A familiar face appeared, but I couldn't put my finger on it. My mouth dropped when I learned that this was the same somebody I was talking to about three minutes ago. "Raleigh...?" I asked, never feeling so scared in my life.

Her eyes, which now lacked the color blue, we like a cloudy white. Her hair was a tangled mess that fell over her shoulders, not the way it used to. It was horrible. When she smiled, I felt like gagging as blood dripped down. When she stepped forward, I couldn't help but step back.

"You turn..." It sounded like she was drowning. My bloody hand made its way back to my mouth. 

She disappeared, like the TV when it loses connection or a flickering light. I took deep breaths, trying to calm myself down. When my tears were all gone, I frowned at my surroundings. Instead of being in the street were I was like a minute ago, it looked like I was in a  torture chamber. 

She flashed in front of my face, and the last thing I saw was her smile. 

***

I thrashed in my bed, surprising myself. I was nearly out of breathe. It was unusual to have a nightmare, especially for me.

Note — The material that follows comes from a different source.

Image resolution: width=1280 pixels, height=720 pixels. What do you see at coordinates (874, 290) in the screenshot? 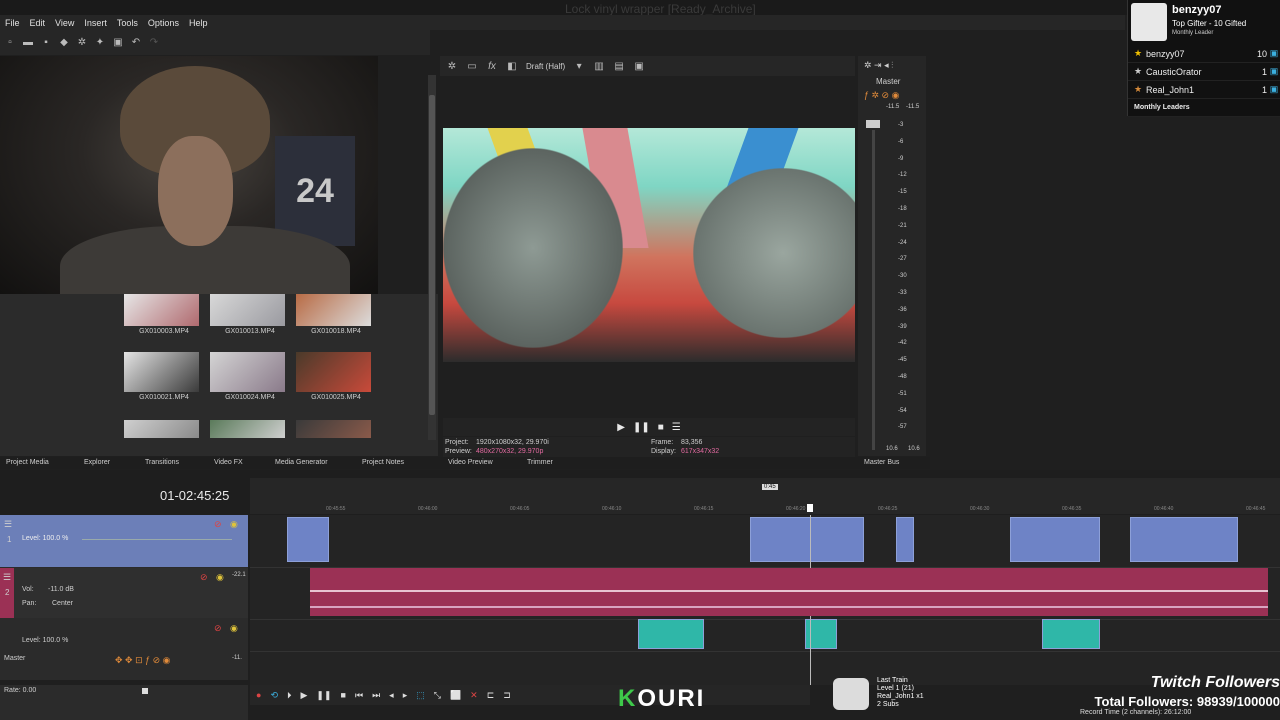
I see `fader-track` at bounding box center [874, 290].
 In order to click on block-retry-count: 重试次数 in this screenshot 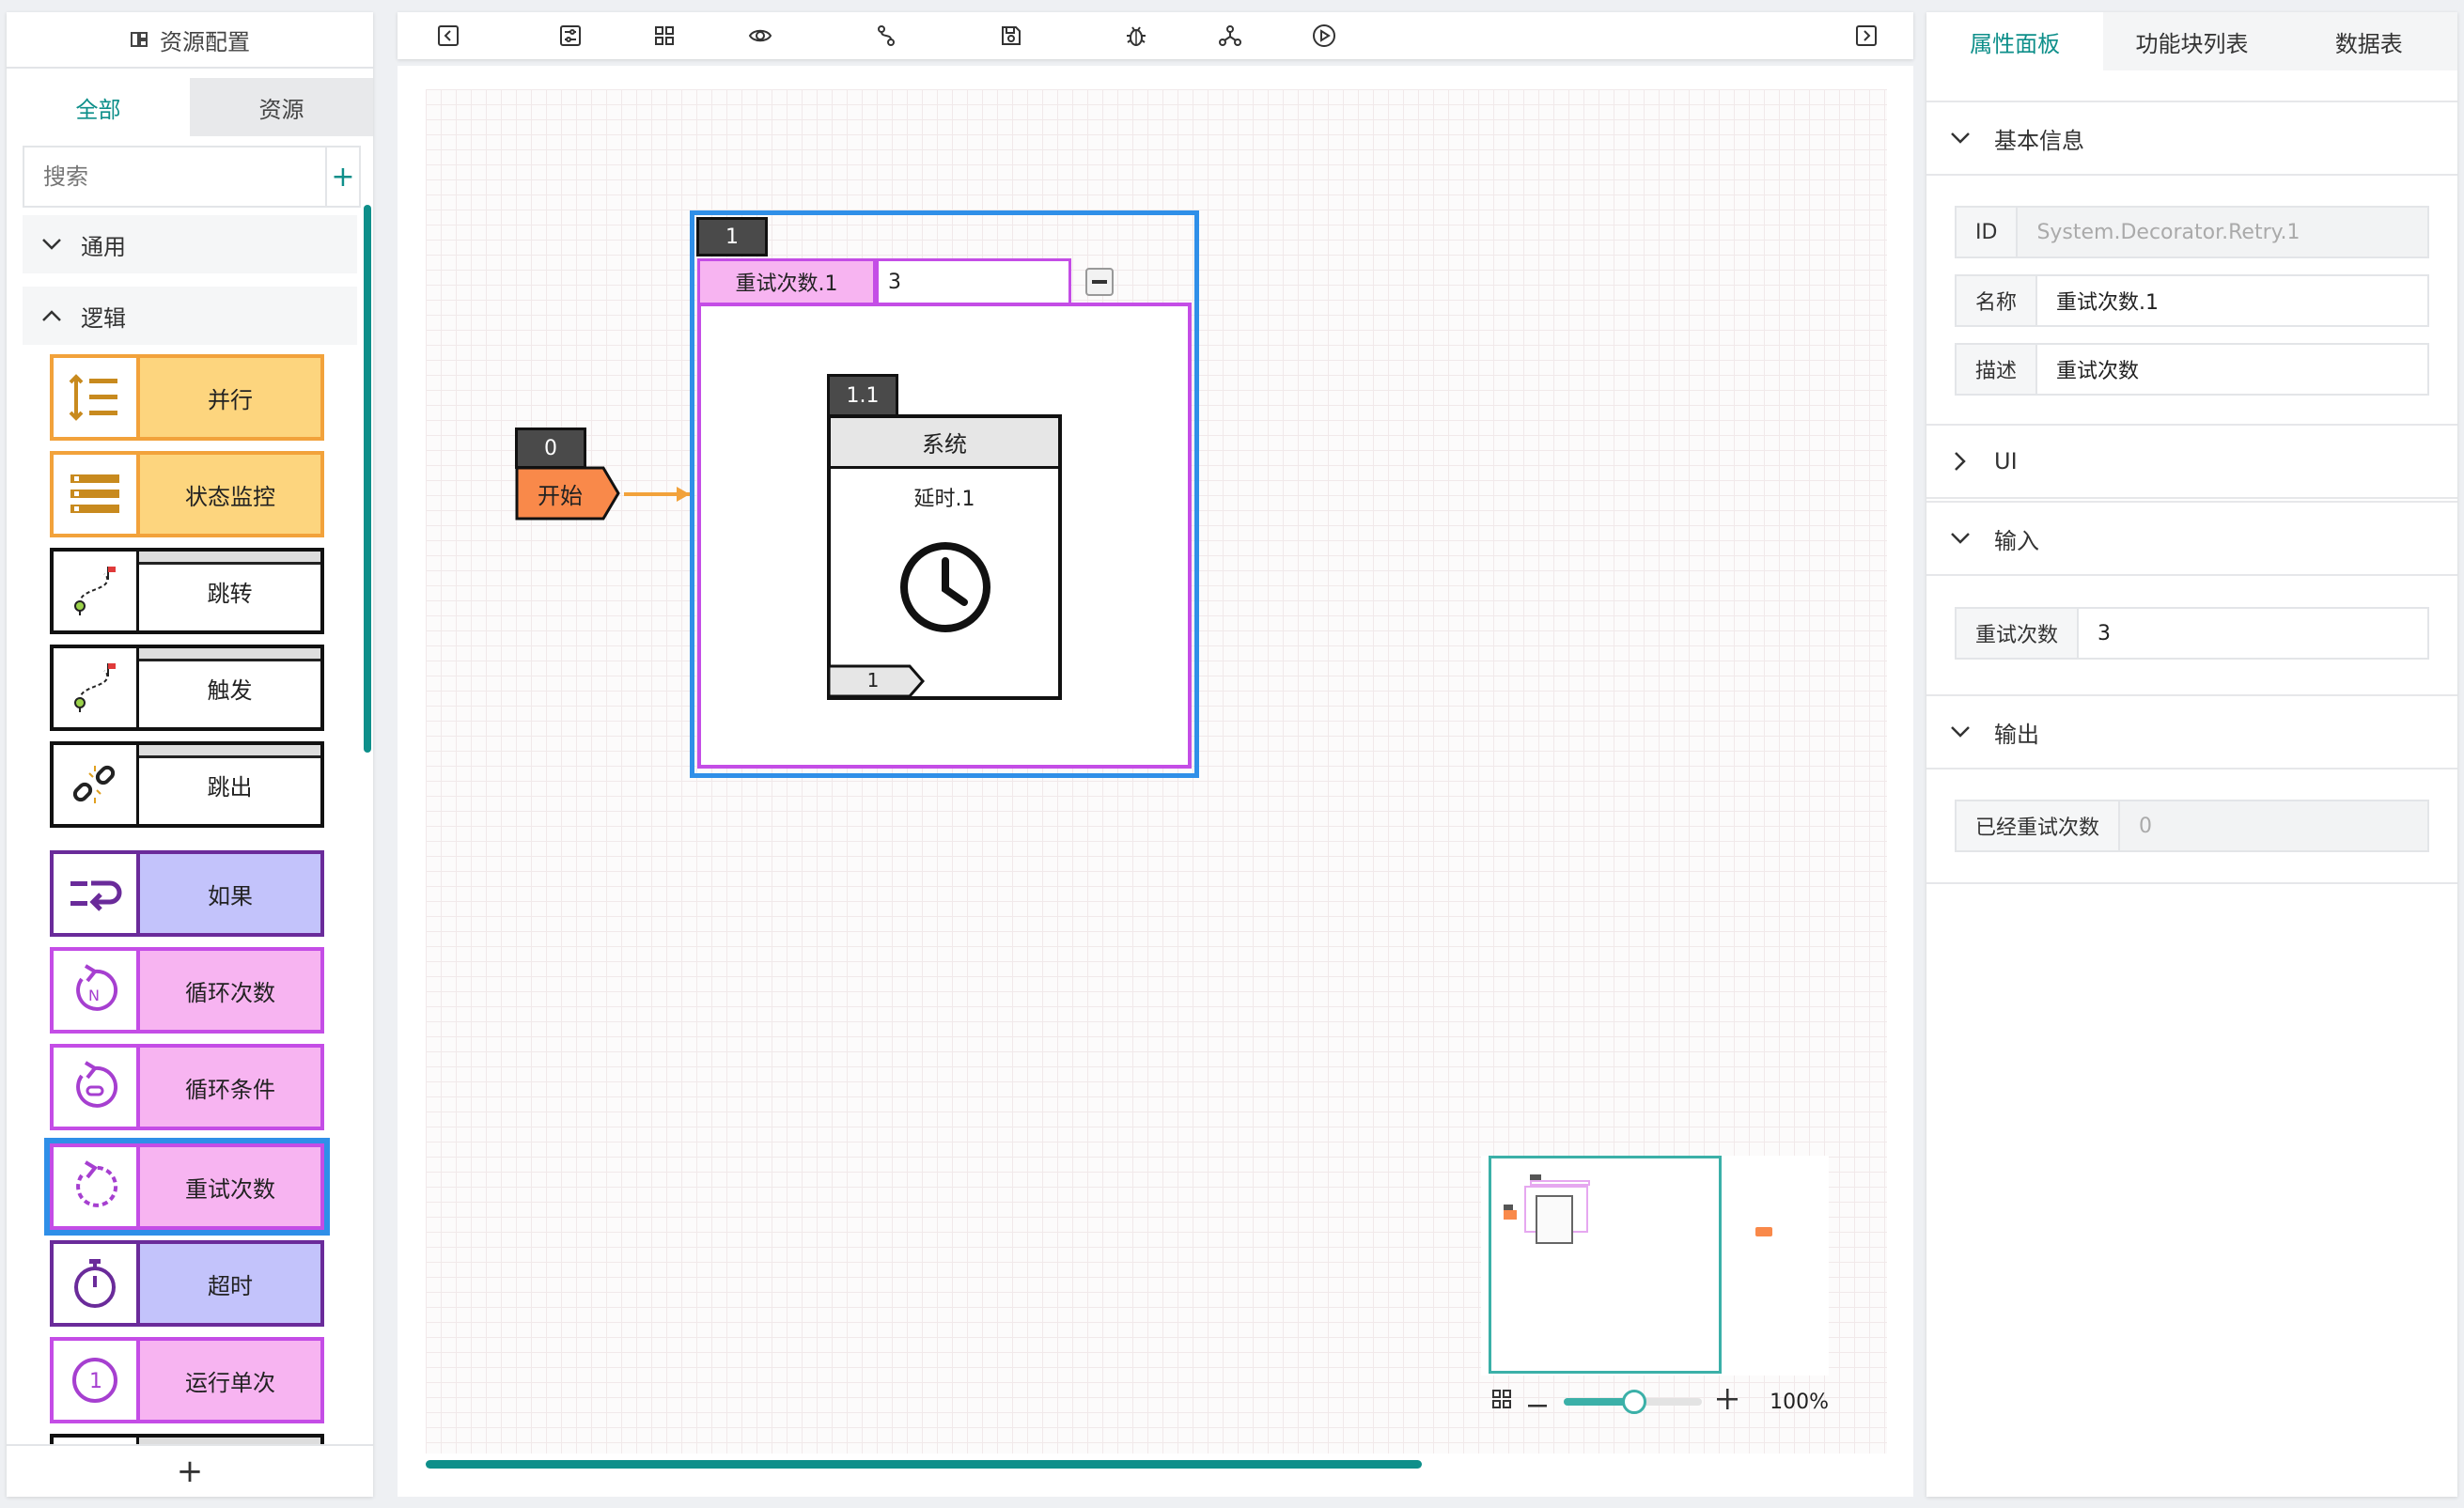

Is this what people mean when they say the guilt is eating them up? All I wanted to do was cry, which I haven’t done in a year. Not since my mom died.

When I looked at myself in the mirror, I scowled. I was deathly pale, my brown hair drenched in sweat. In other words, I wasn't something you'd like to face the first thing in the morning. My eyes were red from sleep, but what else was new. 

I yawned, looking out my window. My eyes widened when I noticed a Chevy Impala parked in front of my yard. I realized it was the two people from yesterday. Dean and Sam, the ones interested in Raleigh, I recalled. I frowned, not trusting them. When they approached me they said they were cops, but they were obviously not.